EXERCISE AIM
Copy out all the lines in the records below, including the requests, but rescale the coordinates in the answers. Multiply each one by 0.45 and round to a whole number, with halves going up, and leave the pictures out.

DATASET ENTRIES

--

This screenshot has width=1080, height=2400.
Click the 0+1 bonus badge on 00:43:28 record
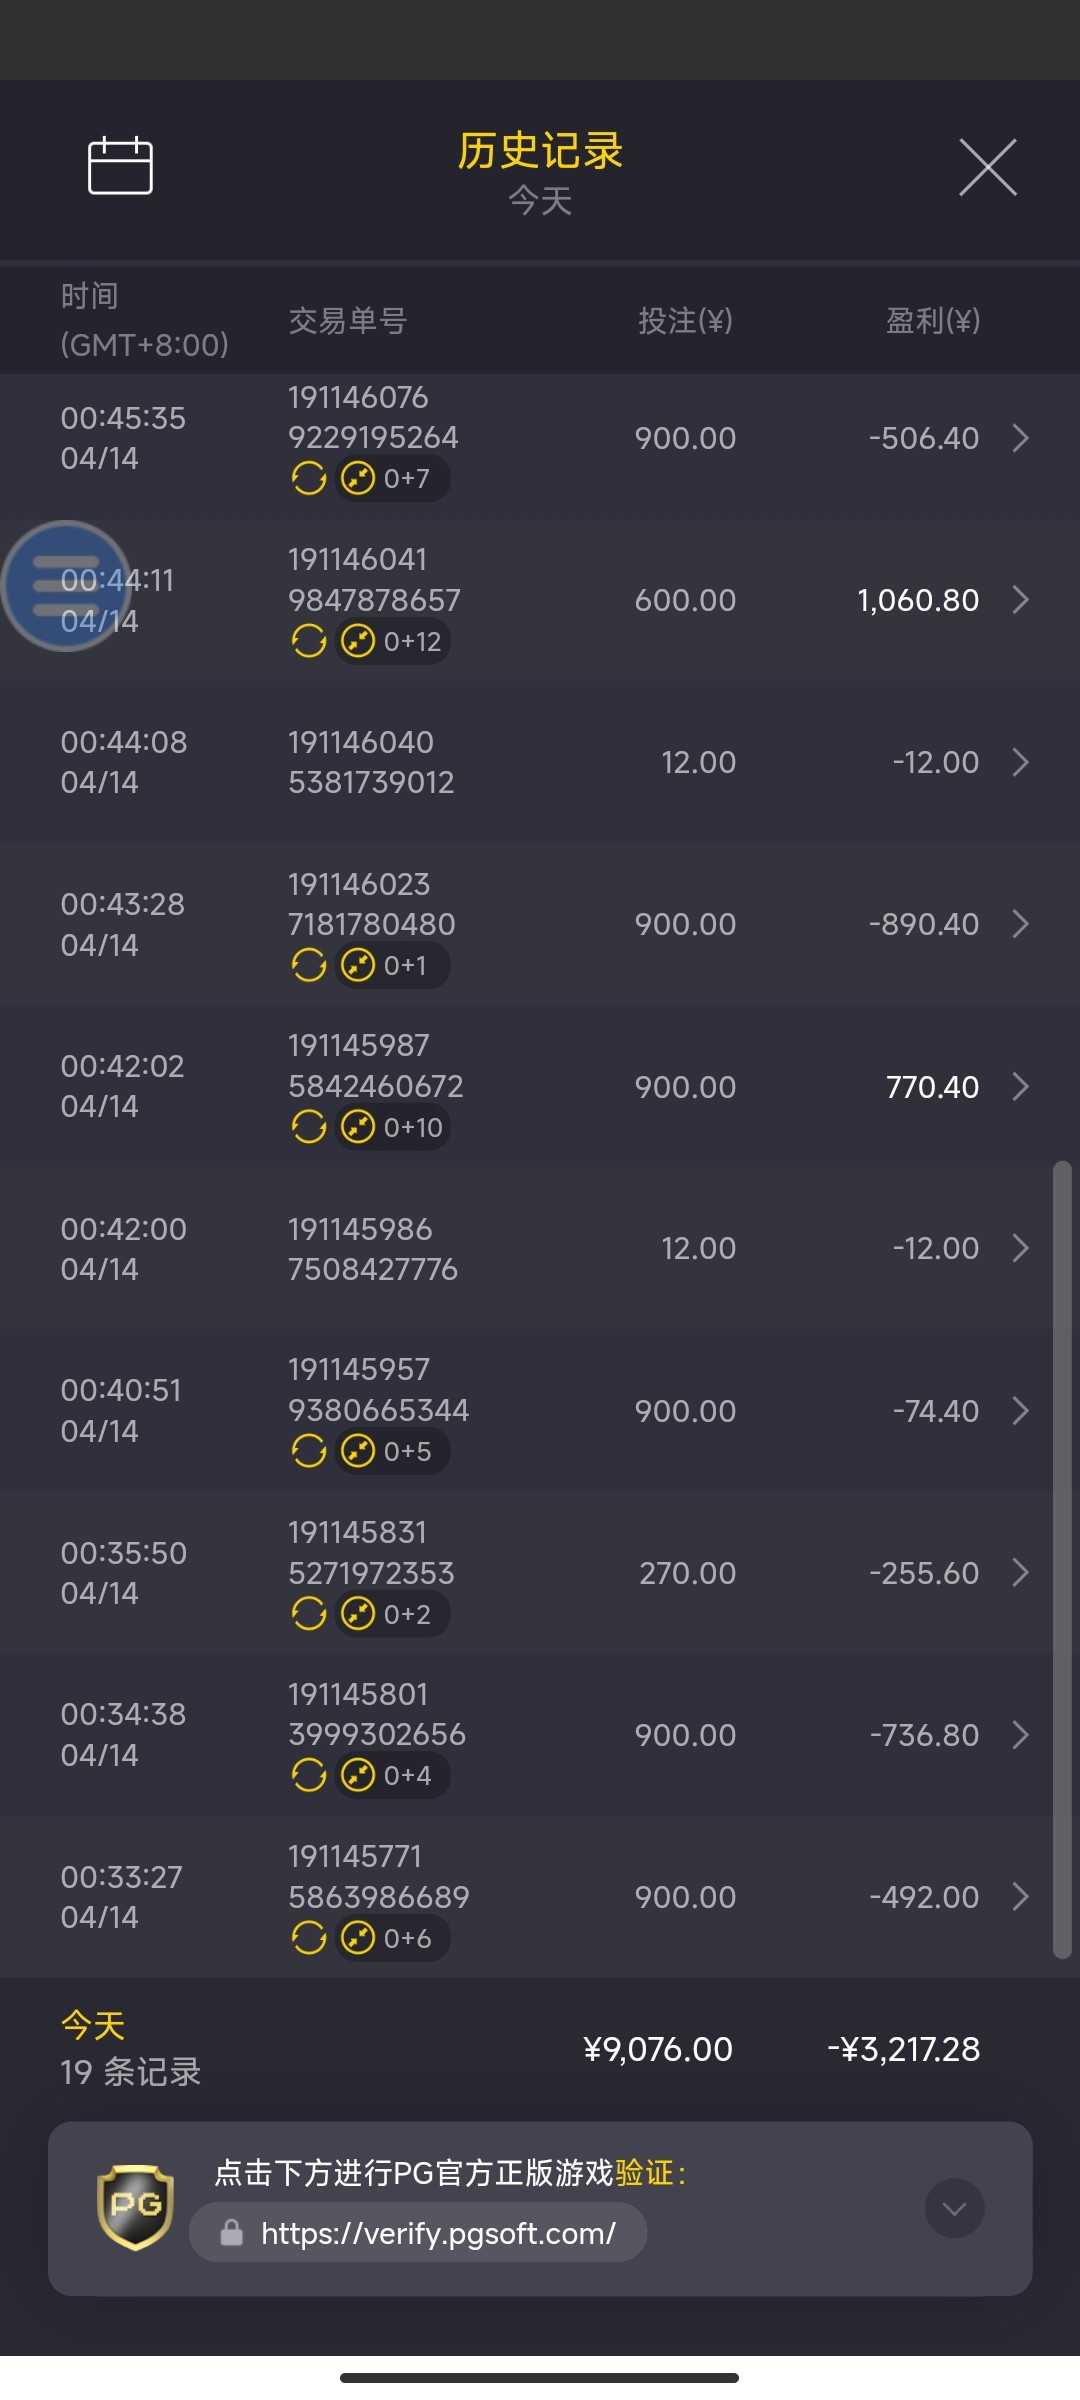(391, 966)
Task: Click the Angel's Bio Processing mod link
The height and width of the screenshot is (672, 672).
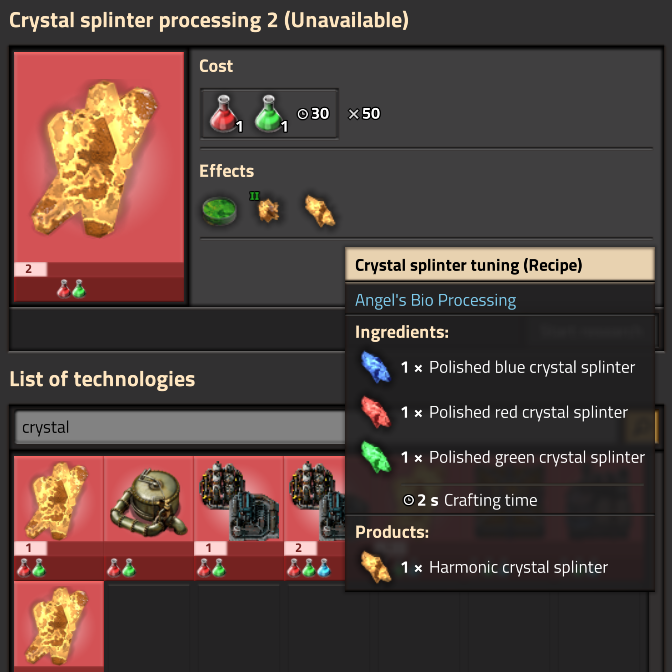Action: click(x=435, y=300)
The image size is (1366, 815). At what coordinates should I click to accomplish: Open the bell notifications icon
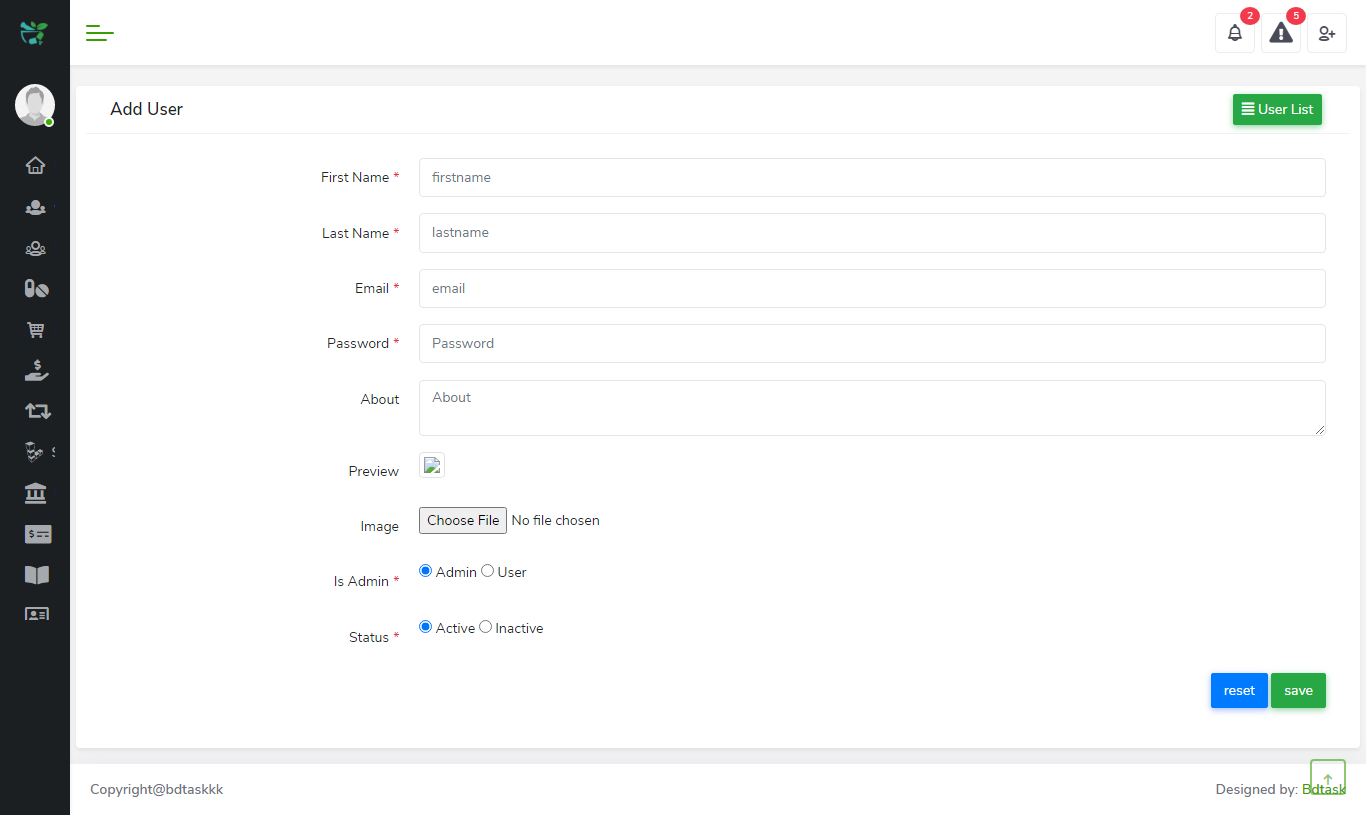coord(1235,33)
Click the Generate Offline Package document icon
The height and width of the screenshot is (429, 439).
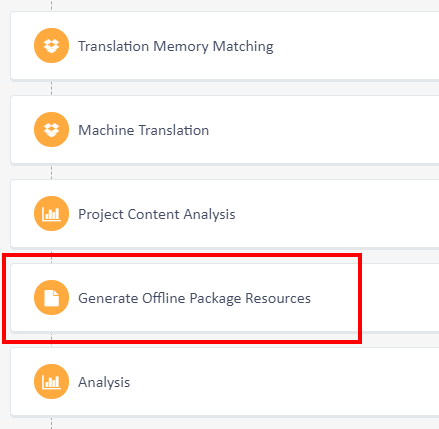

--

COMPLETE RESPONSE
This screenshot has width=1080, height=2400.
Click the 0+1 bonus badge on 00:43:28 record
(176, 435)
Task: Click the Angel's Bio Processing mod link
The height and width of the screenshot is (672, 672).
Action: click(x=196, y=135)
The image size is (1366, 815). At what coordinates should I click to accomplish: Open the bell notifications icon
coord(556,15)
Click the Generate Offline Package document icon
The height and width of the screenshot is (429, 439).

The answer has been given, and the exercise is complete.